Brian Miller, a lobbyist who is just starting work on his graduate degree this summer, said there were a variety of viewpoints among the students themselves. "At this point, people have chosen a graduate field that they’d like to go into, so I would presume [most students are] coming in with their own views that aren’t necessarily going to be changed drastically by a professor or even other minds in the class. ... They’re pretty capable of defending their own views," he said. "You couldn’t have a better situation in terms of debate in the class, because there are certainly people ... who are vehemently against what the president is doing," he added, "which lends itself to some pretty good discussion in the class."
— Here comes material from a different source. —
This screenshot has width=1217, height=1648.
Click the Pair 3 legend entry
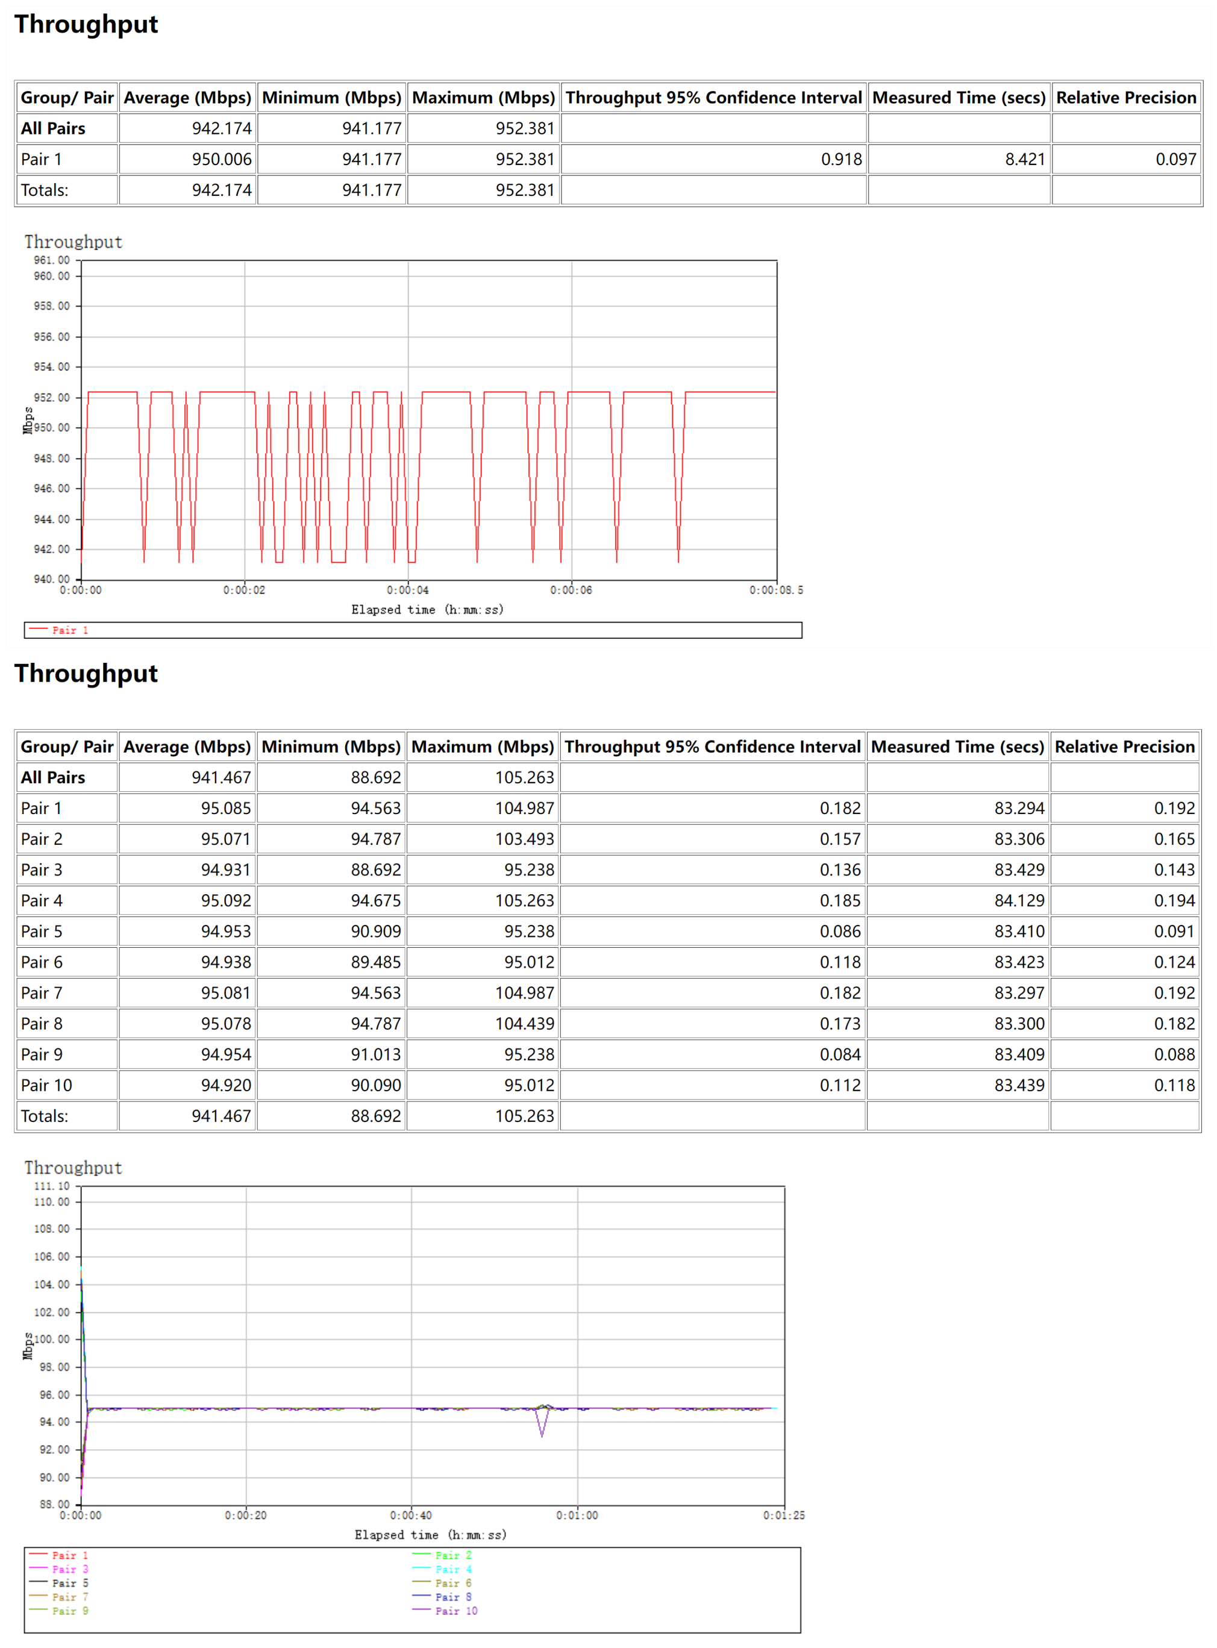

Miller, who graduated from Hamilton College as an undergraduate, said he was looking for a program that provided a pragmatic approach to defense studies. "In my personal view, academia can feed you a lot of the principles and frame the issues for you, but it’s the practical application that you want to use the education for, ultimately." He said both cost -- not having to take out additional loans -- and the flexibility and size of the classes ultimately attracted him to the department.
Berman, who taught the International Law and Global Security seminar that Monday night, is the kind of professor Miller was looking for: someone at the intersection of policy studies and its application. He holds a law degree and a master's in international politics; he has taught at American University and the National Defense University, consulted on counterterrorism and currently works at the American Foreign Policy Council, a small think tank that emphasizes threats from Iran and other nations.
"As a professor, one of the things I really look for is the 'aha' moment. Here, it happens much more often. That tends to happen much more with motivated people and people who are very career-driven than people who are taking it to fulfill a requirement," Berman said. "I think the strengh of smaller schools is they’re more agile, they can be really responsive. Students interested in counterintelligence didn’t get a lot of guidance at other institutions -- they picked here for a reason."
The element of self-selection -- thanks to a combination of price, approach and flexibility -- was suggested by both students and Payne, and one side effect has been the department's relative isolation from the other major programs in the D.C. area. Thomas A. Keaney, the acting director of the Merrill Center for Strategic Studies at SAIS, for example, said he knew nothing about the Missouri State program's rigor or faculty.
That Monday night, one of those "aha" moments was gestating as Berman synthesized the threads of his lecture and applied it to the past three presidencies: the restrictionism of George H.W. Bush, the "higher calling" interventionism of Bill Clinton and the foreign-policy maximalism of George W. Bush. A student asked which was the preferred approach.
Berman replied with a quick grin: "My job’s not to tell you which one is right or wrong."